=== LISTED RECORDS ===
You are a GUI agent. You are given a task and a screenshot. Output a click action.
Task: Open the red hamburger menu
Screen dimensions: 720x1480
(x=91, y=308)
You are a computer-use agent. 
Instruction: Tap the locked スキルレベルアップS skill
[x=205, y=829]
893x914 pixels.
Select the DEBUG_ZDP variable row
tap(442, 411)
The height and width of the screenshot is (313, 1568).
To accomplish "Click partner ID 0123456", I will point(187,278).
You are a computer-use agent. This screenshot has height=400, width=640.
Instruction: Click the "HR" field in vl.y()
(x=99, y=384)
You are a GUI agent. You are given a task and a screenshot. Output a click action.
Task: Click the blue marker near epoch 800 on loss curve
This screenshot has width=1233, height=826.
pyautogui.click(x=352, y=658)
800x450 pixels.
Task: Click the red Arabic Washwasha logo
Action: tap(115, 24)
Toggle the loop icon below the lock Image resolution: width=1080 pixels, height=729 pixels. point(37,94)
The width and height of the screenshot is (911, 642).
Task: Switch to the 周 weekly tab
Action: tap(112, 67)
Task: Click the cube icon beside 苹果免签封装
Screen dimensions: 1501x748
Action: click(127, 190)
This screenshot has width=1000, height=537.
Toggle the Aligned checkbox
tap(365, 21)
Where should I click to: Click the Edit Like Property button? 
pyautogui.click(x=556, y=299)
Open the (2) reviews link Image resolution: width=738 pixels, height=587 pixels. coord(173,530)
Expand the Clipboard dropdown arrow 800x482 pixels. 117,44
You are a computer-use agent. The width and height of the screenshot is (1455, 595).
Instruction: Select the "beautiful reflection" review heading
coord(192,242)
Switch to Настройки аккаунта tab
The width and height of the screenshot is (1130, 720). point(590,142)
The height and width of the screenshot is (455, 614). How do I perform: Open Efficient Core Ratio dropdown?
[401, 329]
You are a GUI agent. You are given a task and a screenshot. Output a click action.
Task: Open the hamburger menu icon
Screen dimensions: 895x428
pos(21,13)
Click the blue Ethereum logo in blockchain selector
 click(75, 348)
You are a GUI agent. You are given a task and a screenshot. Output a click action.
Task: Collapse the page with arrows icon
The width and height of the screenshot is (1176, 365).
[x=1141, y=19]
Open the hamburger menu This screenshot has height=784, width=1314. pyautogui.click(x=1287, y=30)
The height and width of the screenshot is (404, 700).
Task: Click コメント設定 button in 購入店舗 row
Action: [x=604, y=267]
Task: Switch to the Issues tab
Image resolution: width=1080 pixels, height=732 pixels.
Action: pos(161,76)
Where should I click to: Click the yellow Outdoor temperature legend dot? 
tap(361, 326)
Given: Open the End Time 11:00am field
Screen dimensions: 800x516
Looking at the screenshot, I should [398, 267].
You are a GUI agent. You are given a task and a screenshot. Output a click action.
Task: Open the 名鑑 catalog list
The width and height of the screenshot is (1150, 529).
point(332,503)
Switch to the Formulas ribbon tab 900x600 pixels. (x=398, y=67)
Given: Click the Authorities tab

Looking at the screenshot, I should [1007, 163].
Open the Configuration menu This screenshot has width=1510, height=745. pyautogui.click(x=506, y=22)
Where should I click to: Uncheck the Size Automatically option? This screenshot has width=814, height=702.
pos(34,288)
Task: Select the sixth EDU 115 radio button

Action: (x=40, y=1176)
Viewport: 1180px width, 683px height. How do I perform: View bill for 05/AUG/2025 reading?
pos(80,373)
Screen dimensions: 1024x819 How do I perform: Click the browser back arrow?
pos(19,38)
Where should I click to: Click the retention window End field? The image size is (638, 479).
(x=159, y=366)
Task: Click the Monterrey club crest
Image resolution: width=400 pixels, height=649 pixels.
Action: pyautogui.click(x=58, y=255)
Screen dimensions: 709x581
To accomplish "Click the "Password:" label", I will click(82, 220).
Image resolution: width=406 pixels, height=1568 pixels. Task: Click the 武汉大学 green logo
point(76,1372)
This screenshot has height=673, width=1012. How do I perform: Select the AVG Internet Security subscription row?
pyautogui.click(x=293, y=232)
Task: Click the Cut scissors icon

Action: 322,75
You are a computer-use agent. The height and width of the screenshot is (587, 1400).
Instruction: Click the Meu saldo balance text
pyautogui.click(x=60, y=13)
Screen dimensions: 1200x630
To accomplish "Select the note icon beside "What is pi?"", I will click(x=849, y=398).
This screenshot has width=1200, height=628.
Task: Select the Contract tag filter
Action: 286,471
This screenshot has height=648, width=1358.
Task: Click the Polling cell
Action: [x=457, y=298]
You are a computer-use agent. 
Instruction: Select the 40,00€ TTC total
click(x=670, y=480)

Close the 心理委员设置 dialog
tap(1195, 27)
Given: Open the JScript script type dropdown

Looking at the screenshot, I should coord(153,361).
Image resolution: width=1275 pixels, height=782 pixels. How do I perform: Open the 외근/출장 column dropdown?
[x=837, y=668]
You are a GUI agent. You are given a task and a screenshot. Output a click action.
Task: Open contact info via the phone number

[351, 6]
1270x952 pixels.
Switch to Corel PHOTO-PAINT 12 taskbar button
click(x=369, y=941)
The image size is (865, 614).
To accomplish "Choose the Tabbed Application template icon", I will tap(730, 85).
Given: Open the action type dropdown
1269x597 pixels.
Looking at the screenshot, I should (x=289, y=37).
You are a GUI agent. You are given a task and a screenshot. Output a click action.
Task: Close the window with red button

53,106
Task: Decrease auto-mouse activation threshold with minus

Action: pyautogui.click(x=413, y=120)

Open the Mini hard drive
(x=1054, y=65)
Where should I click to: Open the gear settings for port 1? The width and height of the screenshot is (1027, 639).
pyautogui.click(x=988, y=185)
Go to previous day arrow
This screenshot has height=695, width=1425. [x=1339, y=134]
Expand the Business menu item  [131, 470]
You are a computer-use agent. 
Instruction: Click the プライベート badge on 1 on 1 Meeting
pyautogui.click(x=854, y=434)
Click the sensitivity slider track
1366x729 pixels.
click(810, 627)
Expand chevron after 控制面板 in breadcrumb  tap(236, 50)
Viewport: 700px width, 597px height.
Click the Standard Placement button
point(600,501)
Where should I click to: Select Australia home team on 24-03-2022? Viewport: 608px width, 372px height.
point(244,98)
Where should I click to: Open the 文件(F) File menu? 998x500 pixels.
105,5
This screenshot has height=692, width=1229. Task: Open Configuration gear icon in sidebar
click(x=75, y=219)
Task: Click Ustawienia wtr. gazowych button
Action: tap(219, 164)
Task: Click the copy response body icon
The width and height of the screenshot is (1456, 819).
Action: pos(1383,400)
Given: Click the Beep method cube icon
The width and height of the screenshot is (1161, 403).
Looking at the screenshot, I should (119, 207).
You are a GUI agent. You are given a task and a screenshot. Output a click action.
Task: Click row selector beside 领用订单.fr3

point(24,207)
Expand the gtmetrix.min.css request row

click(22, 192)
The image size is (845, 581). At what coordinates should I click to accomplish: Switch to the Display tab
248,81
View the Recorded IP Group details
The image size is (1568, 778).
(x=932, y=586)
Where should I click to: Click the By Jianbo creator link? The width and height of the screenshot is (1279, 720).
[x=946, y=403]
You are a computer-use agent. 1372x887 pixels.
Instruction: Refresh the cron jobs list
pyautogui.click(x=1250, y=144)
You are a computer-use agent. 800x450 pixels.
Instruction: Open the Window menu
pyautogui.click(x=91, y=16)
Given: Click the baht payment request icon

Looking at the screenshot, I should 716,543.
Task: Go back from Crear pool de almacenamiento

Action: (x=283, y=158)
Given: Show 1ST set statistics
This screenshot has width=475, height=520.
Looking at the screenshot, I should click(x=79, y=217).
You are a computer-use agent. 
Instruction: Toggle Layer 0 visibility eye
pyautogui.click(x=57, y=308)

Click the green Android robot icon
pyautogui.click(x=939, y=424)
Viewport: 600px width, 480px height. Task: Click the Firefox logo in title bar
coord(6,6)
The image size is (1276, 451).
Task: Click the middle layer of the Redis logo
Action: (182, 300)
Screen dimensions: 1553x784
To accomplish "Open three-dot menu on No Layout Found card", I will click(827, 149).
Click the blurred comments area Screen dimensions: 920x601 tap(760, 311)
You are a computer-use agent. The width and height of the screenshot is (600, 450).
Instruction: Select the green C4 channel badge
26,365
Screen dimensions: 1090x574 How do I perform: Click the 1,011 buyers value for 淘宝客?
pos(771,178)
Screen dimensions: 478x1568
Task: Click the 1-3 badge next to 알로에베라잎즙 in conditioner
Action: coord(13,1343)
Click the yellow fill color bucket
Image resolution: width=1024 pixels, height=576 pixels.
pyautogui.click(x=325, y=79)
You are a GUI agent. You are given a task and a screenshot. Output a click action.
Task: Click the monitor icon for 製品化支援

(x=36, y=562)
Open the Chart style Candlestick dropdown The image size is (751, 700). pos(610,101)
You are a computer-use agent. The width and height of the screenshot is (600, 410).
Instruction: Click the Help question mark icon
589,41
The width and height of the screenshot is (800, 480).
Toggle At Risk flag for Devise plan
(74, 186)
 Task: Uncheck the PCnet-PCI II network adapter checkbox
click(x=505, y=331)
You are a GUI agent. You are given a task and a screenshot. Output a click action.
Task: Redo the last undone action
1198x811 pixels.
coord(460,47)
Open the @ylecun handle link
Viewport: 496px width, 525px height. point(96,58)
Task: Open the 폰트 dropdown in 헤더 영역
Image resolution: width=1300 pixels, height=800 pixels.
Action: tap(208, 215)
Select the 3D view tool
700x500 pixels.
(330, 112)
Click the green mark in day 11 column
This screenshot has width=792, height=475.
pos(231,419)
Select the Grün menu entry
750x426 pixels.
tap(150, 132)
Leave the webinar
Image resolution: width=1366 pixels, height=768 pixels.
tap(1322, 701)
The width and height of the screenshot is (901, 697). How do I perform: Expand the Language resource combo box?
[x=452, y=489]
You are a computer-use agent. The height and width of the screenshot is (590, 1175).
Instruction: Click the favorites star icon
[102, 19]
===
## DIRECTIONS
Looking at the material above, say how many of its lines include "computer", and give nothing besides the number.

## WRITTEN RESPONSE
12